Activities This Week
Geometry and Group Theory
Sharply 2-transitive linear groups
Feb 23, 14:00—14:50, 2017, -101
Speaker
Dennis Gulko (BGU)
Abstract
Sharply 2-transitive groups are groups that admit a transitive and free action on pairs of distinct points. Finite sharply 2-transitive groups have been thoroughly studied, and completely classified by H. Zassenhaus in the 1930’s, but up to some few years back, relatively little was known about the infinite case. In this lecture we will survey the latest developments regarding infinite sharply 2-transitive groups, and present our results in this field.

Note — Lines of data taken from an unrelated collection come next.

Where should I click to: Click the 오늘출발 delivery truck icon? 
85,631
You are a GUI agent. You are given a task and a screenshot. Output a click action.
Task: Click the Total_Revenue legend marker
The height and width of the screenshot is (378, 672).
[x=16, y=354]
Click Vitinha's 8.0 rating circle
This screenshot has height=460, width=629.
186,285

Probability and ergodic theory (PET)
Diophantine approximation in function fields
Feb 28, 10:50—12:00, 2017, Math -101
Speaker
Erez Nesharim (University of York)
Abstract
Irrational rotations of the circle $T:\mathbb{R}/\mathbb{Z}\to \mathbb{R}/\mathbb{Z}$ are amongst the most studied dynamical systems. Rotations by badly approximable angels are exactly those for which the orbit of zero do not visit certain shrinking neighborhoods of zero, namely, there exists c>0 such that $T^n(0)\notin B\left(0,\frac{c}{n}\right)$ for all n. Khinchine proved that every orbit of any rotation of the circle misses a shrinking neighborhood of some point of the circle. In fact, he proved that the constant of these shrinking neighborhoods may be taken uniformly. The largest constant, however, remains unknown.
We will introduce the notion of approximation by rational functions in the field $\mathbb{F}_q((t-1)) ,$ formulate the analogue of Khinchine’s theorem over function fields and calculate the largest constant in this context.